Japan-based Astomos Energy Corp and ENEOS Globe Corp. have signed a cooperation agreement, which is aimed to unite the gas fleets of both companies and by that to create a new giant in the booming tanker market.

Both partners will seek to use the opportunity to create an effective combined fleet to be used mainly for export and import liquefied petroleum gas (LPG).

Image: MotorShip

After the merger of the companies, it would create a new giant with a fleet of 30 of the major VLGC gas carriers.

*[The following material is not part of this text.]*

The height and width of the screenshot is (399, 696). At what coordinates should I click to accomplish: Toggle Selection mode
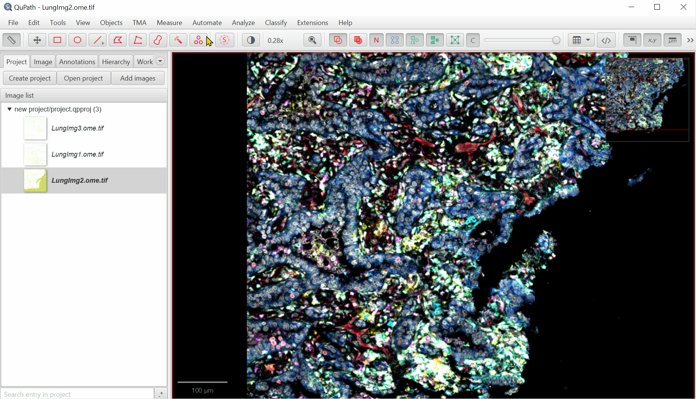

It will operate in the LPG market, which is already densely packed by the main competitors, including BW Gas, Avance GasDorian LPG and Danish Hafnia Tankers.

In addition to the announcement of the Japanese Astomos Energy Corp , the company official who confirmed the bilateral cooperation including LPG import and trade cooperation, added that specific issues are still under negotiation between both parties.

He underlined that a firm decision has not yet been made by the companies, but both consider the possibility of merging the fleet, which have been proposed.

Map of Terminals: ENEOS Globe Corp

Image: ENEOS Globe

The Astomos camp fleet includes 21 VLGC, six of them are their own ships and the other 15 are long-term lease ships. ENEOS Globe Corp owns five VLGCs.

The company also has six new ships, which are expected to be delivered soon, as a replacement of their older ships built in the 1990s.

Company officials says, the intentions of Astomos for the next few years are to continue investments in new gas carriers and according to plans based on LPG sales by 2020, the company is expected to expand their fleet up to 30 VLGCs.